Thanks matt, ill do the forwards in the caught exception, im not sure if
Zend_Auth throw exceptions though.
Matthew Weier O'Phinney wrote:
-- Dan Rossi <[EMAIL PROTECTED]> wrote
(on Thursday, 16 August 2007, 07:33 PM +1000):
Hi trying to bubble an error when throwing something like this as
Zend_Auth wont do it for u it seems
if (!$auth->hasIdentity())
{
throw new Zend_Auth_Adapter_Exception("Not Allowed Access");
}
The return type to the error controller is always EXCEPTION_OTHER. Id
like it to be a EXCEPTION_AUTH_FAILED code or whatever so that i am able
to display some custom template for a particular code / type.
switch ($exceptionType) {
case 'Zend_Controller_Dispatcher_Exception':
$error->type = self::EXCEPTION_NO_CONTROLLER;
break;
case 'Zend_Controller_Action_Exception':
$error->type = self::EXCEPTION_NO_ACTION;
break;
default:
$error->type = self::EXCEPTION_OTHER;
break;
}
In the default case, you'd then need to look at the exception itself.
Try this:
switch ($error->type) {
case Zend_Controller_Plugin_ErrorHandler::EXCEPTION_NO_CONTROLLER:
case Zend_Controller_Plugin_ErrorHandler::EXCEPTION_NO_ACTION:
// these are basically 404s... display some message to that
// effect...
break;
default:
$eClass = get_class($error->exception);
switch ($eClass) {
case 'Zend_Auth_Adapter_Exception':
// authentication error...
break;
case ...
}
}
However, probably a better method would be to do a try/catch around the
call throwing the exception, and forwarding to a custom error from
there:
try {
$identity = $auth->getIdentity();
} catch (Zend_Auth_Adapter_Exception $e) {
return $this->_forward('auth', 'error', 'default');
}
The ErrorHandler plugin is primarily for routing dispatch exceptions
(i.e., controller or action not found) and unhandled application
exceptions.

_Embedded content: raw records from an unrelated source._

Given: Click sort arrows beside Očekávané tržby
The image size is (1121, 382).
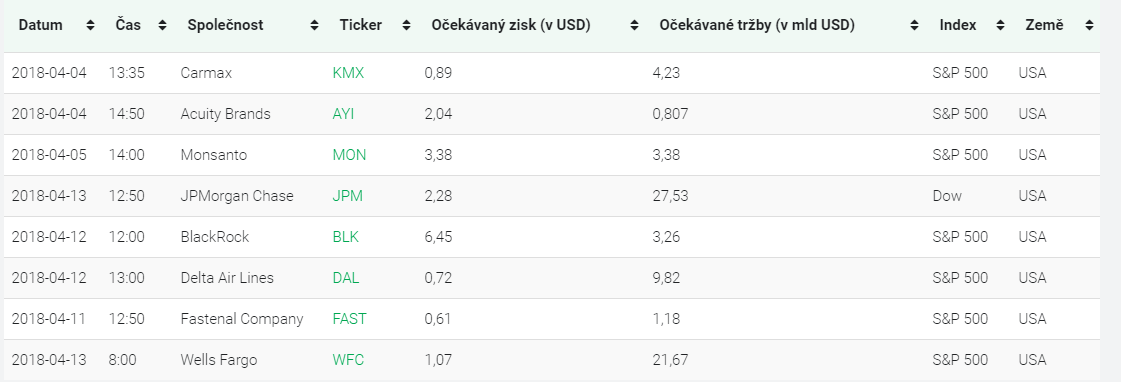Looking at the screenshot, I should point(914,26).
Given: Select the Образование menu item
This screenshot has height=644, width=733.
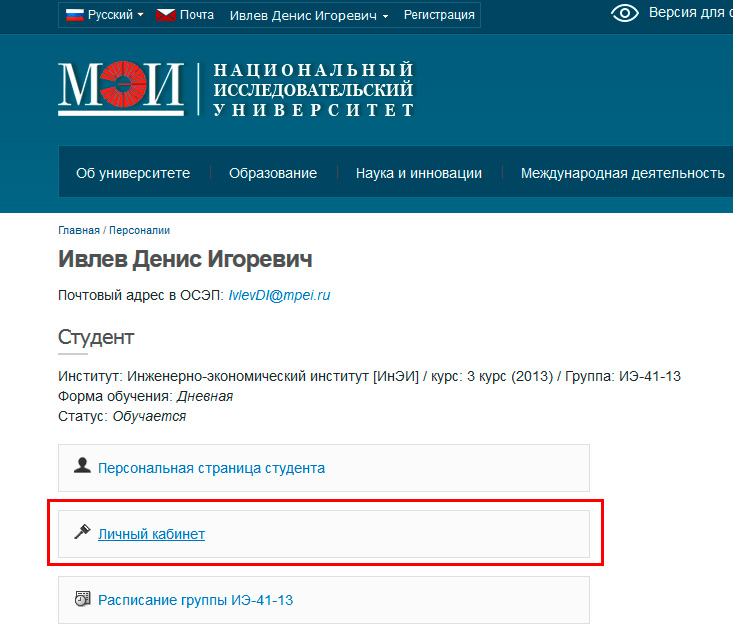Looking at the screenshot, I should 273,173.
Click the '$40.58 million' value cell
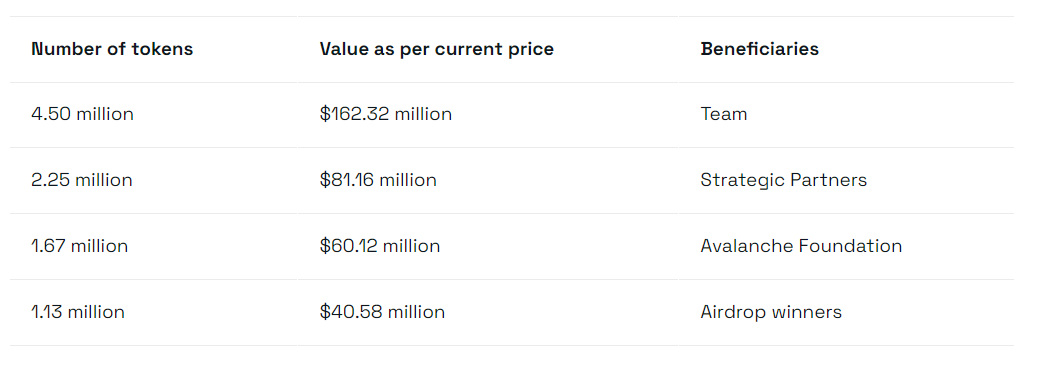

You should try and handle exceptions in your applications as
much as possible, particularly if you will be wanting to do custom error
reporting for them.
Don't go overboard, though -- database errors are typically an edge case
when catching exceptions, so allowing those to bubble up to the
ErrorHandler plugin makes sense.
However, Your auth example is a prime candidate for targetted error
handling within the application.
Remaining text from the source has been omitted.